**INSTRUCTIONS TO FOLLOW:**
Every record must be output verbatim in the reply.

**DATA SHOWN:**
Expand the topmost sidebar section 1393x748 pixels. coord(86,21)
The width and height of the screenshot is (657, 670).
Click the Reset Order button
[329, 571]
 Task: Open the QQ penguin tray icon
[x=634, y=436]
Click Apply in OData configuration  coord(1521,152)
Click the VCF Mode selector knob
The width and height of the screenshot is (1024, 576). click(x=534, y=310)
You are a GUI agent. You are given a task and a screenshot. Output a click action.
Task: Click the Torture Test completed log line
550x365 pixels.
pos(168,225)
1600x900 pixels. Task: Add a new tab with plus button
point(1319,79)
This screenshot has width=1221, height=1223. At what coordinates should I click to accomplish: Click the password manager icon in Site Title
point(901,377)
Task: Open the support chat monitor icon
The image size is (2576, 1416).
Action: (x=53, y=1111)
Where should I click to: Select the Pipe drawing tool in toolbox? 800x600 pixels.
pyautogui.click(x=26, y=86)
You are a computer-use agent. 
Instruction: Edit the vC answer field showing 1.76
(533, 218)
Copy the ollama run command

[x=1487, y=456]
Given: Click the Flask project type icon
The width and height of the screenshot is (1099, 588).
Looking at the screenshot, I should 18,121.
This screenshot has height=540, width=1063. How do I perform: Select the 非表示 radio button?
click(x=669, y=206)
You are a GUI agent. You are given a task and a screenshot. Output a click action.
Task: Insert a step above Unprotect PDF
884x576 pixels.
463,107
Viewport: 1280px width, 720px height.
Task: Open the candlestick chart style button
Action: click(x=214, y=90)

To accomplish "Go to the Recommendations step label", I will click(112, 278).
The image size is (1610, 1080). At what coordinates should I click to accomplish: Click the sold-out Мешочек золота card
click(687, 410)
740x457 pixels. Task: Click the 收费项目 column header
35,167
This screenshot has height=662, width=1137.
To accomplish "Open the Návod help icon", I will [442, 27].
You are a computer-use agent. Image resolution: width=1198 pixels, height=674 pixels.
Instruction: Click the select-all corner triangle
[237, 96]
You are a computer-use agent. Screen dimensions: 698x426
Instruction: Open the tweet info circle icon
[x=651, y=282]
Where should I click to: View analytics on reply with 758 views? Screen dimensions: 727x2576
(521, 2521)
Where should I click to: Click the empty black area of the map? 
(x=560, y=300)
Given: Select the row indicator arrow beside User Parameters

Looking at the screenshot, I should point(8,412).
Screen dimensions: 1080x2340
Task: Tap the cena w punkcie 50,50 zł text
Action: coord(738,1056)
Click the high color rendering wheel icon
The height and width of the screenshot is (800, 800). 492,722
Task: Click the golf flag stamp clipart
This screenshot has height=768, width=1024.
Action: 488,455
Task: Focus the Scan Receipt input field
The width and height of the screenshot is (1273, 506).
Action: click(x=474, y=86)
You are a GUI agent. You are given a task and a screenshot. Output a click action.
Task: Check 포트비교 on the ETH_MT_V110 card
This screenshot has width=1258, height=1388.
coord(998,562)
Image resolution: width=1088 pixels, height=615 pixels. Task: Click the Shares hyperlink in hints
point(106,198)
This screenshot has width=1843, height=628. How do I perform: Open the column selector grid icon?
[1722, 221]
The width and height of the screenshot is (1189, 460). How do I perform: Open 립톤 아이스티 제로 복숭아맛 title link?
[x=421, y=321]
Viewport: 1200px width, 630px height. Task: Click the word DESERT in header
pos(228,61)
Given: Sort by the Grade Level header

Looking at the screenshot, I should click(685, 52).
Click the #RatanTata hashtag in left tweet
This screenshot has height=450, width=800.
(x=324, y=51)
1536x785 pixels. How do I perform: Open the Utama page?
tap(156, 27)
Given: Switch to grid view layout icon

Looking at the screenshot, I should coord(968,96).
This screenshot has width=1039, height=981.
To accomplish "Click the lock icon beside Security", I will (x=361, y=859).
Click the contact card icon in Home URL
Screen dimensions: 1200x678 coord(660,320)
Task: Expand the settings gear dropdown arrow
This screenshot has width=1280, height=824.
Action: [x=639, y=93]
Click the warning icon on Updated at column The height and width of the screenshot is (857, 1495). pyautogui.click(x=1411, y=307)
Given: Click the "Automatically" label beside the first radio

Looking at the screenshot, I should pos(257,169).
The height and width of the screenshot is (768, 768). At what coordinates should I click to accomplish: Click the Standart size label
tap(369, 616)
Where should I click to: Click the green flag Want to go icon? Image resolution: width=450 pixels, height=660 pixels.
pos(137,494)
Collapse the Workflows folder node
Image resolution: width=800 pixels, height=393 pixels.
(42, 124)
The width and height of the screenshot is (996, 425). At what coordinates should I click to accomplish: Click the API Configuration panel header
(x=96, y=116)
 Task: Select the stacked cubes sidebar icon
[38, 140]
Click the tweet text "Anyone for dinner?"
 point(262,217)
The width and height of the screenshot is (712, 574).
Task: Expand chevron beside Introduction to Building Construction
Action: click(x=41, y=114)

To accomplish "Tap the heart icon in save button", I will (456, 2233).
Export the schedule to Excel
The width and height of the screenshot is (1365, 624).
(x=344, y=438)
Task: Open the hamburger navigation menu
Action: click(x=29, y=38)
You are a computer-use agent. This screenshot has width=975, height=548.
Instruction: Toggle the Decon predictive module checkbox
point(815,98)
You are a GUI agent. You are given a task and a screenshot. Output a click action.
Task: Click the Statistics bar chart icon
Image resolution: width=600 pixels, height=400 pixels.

**SOLUTION:**
Expand the topmost sidebar section 1393x748 pixels. coord(86,21)
The width and height of the screenshot is (657, 670).
Click the Reset Order button
[329, 571]
 Task: Open the QQ penguin tray icon
[x=634, y=436]
Click Apply in OData configuration  coord(1521,152)
Click the VCF Mode selector knob
The width and height of the screenshot is (1024, 576). click(x=534, y=310)
You are a GUI agent. You are given a task and a screenshot. Output a click action.
Task: Click the Torture Test completed log line
550x365 pixels.
pos(168,225)
1600x900 pixels. Task: Add a new tab with plus button
point(1319,79)
This screenshot has width=1221, height=1223. At what coordinates should I click to accomplish: Click the password manager icon in Site Title
point(901,377)
Task: Open the support chat monitor icon
The image size is (2576, 1416).
Action: (x=53, y=1111)
Where should I click to: Select the Pipe drawing tool in toolbox? 800x600 pixels.
pyautogui.click(x=26, y=86)
You are a computer-use agent. 
Instruction: Edit the vC answer field showing 1.76
(533, 218)
Copy the ollama run command

[x=1487, y=456]
Given: Click the Flask project type icon
The width and height of the screenshot is (1099, 588).
Looking at the screenshot, I should 18,121.
This screenshot has height=540, width=1063. How do I perform: Select the 非表示 radio button?
click(x=669, y=206)
You are a GUI agent. You are given a task and a screenshot. Output a click action.
Task: Insert a step above Unprotect PDF
884x576 pixels.
463,107
Viewport: 1280px width, 720px height.
Task: Open the candlestick chart style button
Action: click(x=214, y=90)

To accomplish "Go to the Recommendations step label", I will click(112, 278).
The image size is (1610, 1080). At what coordinates should I click to accomplish: Click the sold-out Мешочек золота card
click(687, 410)
740x457 pixels. Task: Click the 收费项目 column header
35,167
This screenshot has height=662, width=1137.
To accomplish "Open the Návod help icon", I will [442, 27].
You are a computer-use agent. Image resolution: width=1198 pixels, height=674 pixels.
Instruction: Click the select-all corner triangle
[237, 96]
You are a computer-use agent. Screen dimensions: 698x426
Instruction: Open the tweet info circle icon
[x=651, y=282]
Where should I click to: View analytics on reply with 758 views? Screen dimensions: 727x2576
(521, 2521)
Where should I click to: Click the empty black area of the map? 
(x=560, y=300)
Given: Select the row indicator arrow beside User Parameters

Looking at the screenshot, I should point(8,412).
Screen dimensions: 1080x2340
Task: Tap the cena w punkcie 50,50 zł text
Action: coord(738,1056)
Click the high color rendering wheel icon
The height and width of the screenshot is (800, 800). 492,722
Task: Click the golf flag stamp clipart
This screenshot has height=768, width=1024.
Action: 488,455
Task: Focus the Scan Receipt input field
The width and height of the screenshot is (1273, 506).
Action: click(x=474, y=86)
You are a GUI agent. You are given a task and a screenshot. Output a click action.
Task: Check 포트비교 on the ETH_MT_V110 card
This screenshot has width=1258, height=1388.
coord(998,562)
Image resolution: width=1088 pixels, height=615 pixels. Task: Click the Shares hyperlink in hints
point(106,198)
This screenshot has width=1843, height=628. How do I perform: Open the column selector grid icon?
[1722, 221]
The width and height of the screenshot is (1189, 460). How do I perform: Open 립톤 아이스티 제로 복숭아맛 title link?
[x=421, y=321]
Viewport: 1200px width, 630px height. Task: Click the word DESERT in header
pos(228,61)
Given: Sort by the Grade Level header

Looking at the screenshot, I should click(685, 52).
Click the #RatanTata hashtag in left tweet
This screenshot has height=450, width=800.
(x=324, y=51)
1536x785 pixels. How do I perform: Open the Utama page?
tap(156, 27)
Given: Switch to grid view layout icon

Looking at the screenshot, I should coord(968,96).
This screenshot has width=1039, height=981.
To accomplish "Click the lock icon beside Security", I will (x=361, y=859).
Click the contact card icon in Home URL
Screen dimensions: 1200x678 coord(660,320)
Task: Expand the settings gear dropdown arrow
This screenshot has width=1280, height=824.
Action: [x=639, y=93]
Click the warning icon on Updated at column The height and width of the screenshot is (857, 1495). pyautogui.click(x=1411, y=307)
Given: Click the "Automatically" label beside the first radio

Looking at the screenshot, I should pos(257,169).
The height and width of the screenshot is (768, 768). At what coordinates should I click to accomplish: Click the Standart size label
tap(369, 616)
Where should I click to: Click the green flag Want to go icon? Image resolution: width=450 pixels, height=660 pixels.
pos(137,494)
Collapse the Workflows folder node
Image resolution: width=800 pixels, height=393 pixels.
(42, 124)
The width and height of the screenshot is (996, 425). At what coordinates should I click to accomplish: Click the API Configuration panel header
(x=96, y=116)
 Task: Select the stacked cubes sidebar icon
[38, 140]
Click the tweet text "Anyone for dinner?"
 point(262,217)
The width and height of the screenshot is (712, 574).
Task: Expand chevron beside Introduction to Building Construction
Action: click(x=41, y=114)

To accomplish "Tap the heart icon in save button", I will (456, 2233).
Export the schedule to Excel
The width and height of the screenshot is (1365, 624).
(x=344, y=438)
Task: Open the hamburger navigation menu
Action: click(x=29, y=38)
You are a computer-use agent. This screenshot has width=975, height=548.
Instruction: Toggle the Decon predictive module checkbox
point(815,98)
You are a GUI agent. You are given a task and a screenshot. Output a click action.
Task: Click the Statistics bar chart icon
Image resolution: width=600 pixels, height=400 pixels.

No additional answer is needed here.